Why are we afraid to create similar space for ourselves that will allow us to reach out to the Dalai Lama politically and allow the Tibetans to stage peaceful demonstrations in India without affecting our friendly ties with China? If the Chinese believe their position on Arunachal Pradesh is not subject to the test of friendship, let us assume democratic India granting the right of peaceful protest to the Tibetans is not incompatible with our desire to improve relations with China.
The Chinese want us to stop demonstrations by the Tibetans. We are yielding to that pressure by allowing the Chinese Ambassador high-level political access. Why give him an opportunity to denounce the Dalai Lama to our face at such level? More so in the wake of the discourtesy shown out to our Ambassador in Beijing with the motive of browbeating us politically.
We are obliged to avoid any disruption of the passage of the Olympic torch through Delhi anyway. So why be seen as doing this under Chinese pressure? We have to be careful not to create precedents that will rebound on us in the future. Instead of opening up options for the Tibetans in circumstances in which we could justify our position, we are closing them even more.
The understanding on political activity by the Dalai Lama was not between India and China. It was between the Dalai Lama and us. True, by including this in our joint documents with China, we have made ourselves answerable to China. But with China - only to mention recent cases - not adhering to its agreement with us on delineating the LAC and still not showing Sikkim as part of India in its official maps, we should not feel overburdened by one-sided obligations towards it.
With China maintaining a rigid position on the border, organically linked to the Tibetan issue, why should we do China's bidding on the rights Tibetans should enjoy as residents of a democratic country like India?

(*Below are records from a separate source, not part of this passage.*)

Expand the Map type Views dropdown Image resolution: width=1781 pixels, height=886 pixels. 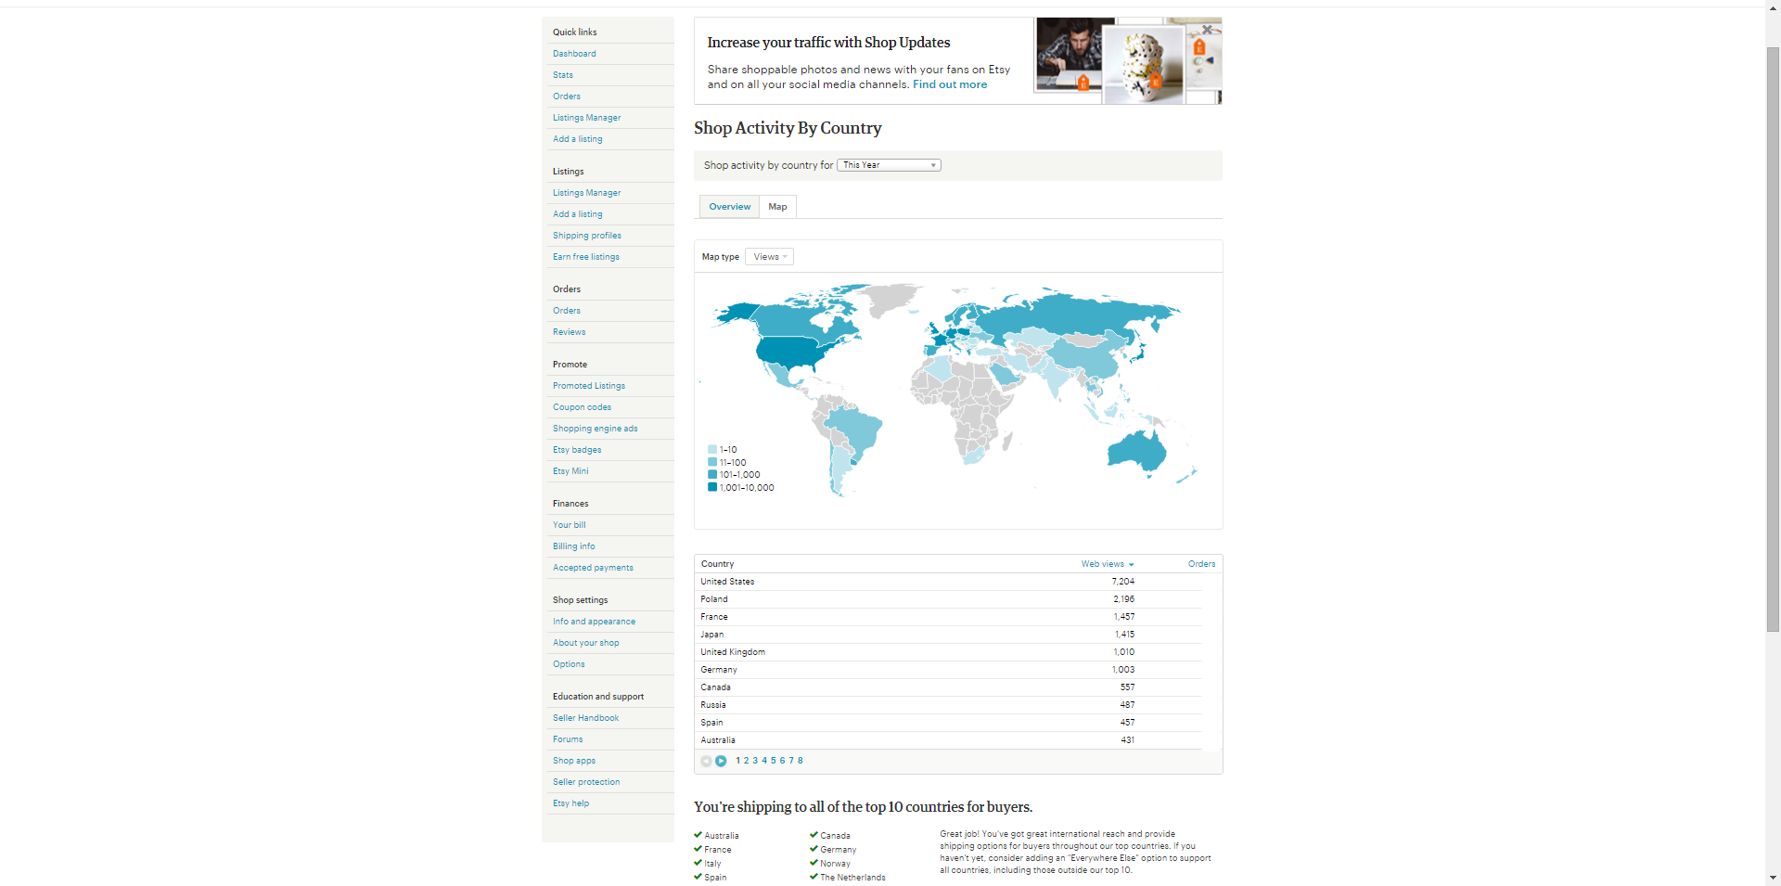click(769, 257)

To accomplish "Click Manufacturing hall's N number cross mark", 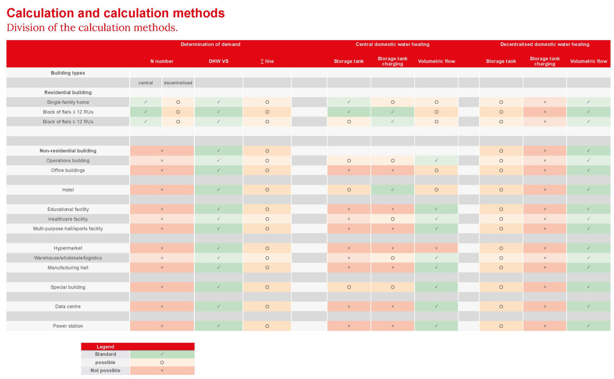I will pyautogui.click(x=162, y=268).
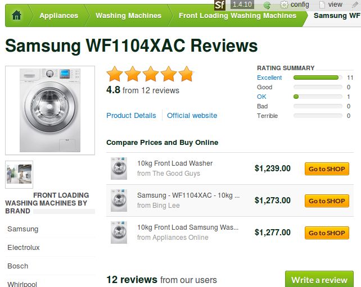
Task: View the secondary lifestyle thumbnail image
Action: click(x=19, y=175)
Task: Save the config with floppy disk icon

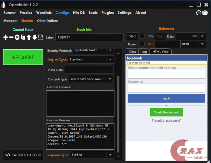Action: click(x=40, y=37)
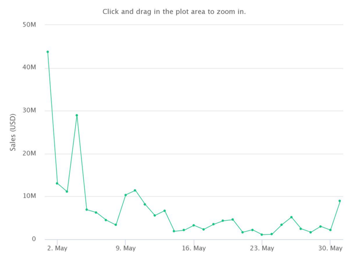The height and width of the screenshot is (262, 349).
Task: Select the 16. May x-axis label
Action: point(194,248)
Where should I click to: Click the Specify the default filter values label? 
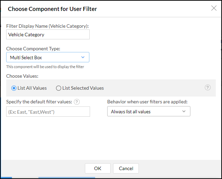pyautogui.click(x=39, y=102)
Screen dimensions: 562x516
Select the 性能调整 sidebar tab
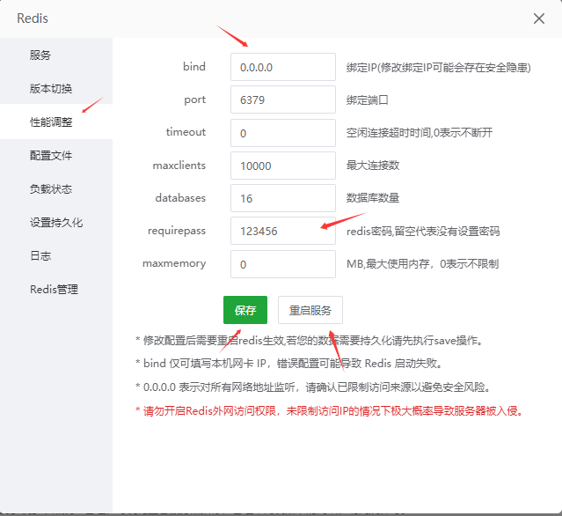[51, 122]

China may not tolerate dissent in its own country, but their political norms cannot be transferred to Tibetans in India.
In practice sport is not immune from politics. It is the authoritarian regimes that most view sport as a means of doing politics. During the Cold War the Communist regimes, through sporting success, wanted to prove the superiority of their system. The Chinese wanted the Olympics in Beijing for reasons of political prestige.
China's intention to take the Olympic torch to Tibet is to get the endorsement of the international community for their policies in Tibet and their position that Tibet is an integral part of China. The Olympic torch is a symbol of peace; the other famous torch is a symbol of liberty. The symbolism of the torch sits ill with China's repression of Tibet.
Those in India who see no moral problem in running with the Olympic torch destined for Tibet and China are not giving due weight to the strong political and humanitarian case of the Tibetans who live among us and share our values. The Dalai Lama is an embodiment of Buddha and Mahatma Gandhi's message of non-violence. He is a product of our traditions.
Tibet is not a distant problem for us. It is vitally linked to our own future as a secure nation and an equal of others. Governmental decisions may require cognisance of several factors. Civil society, though, does not have similar constraints. It can reject the establishment line. Let it reject it in this case and not disavow the Tibetan cause.
-- The writer is a former Foreign Secretary.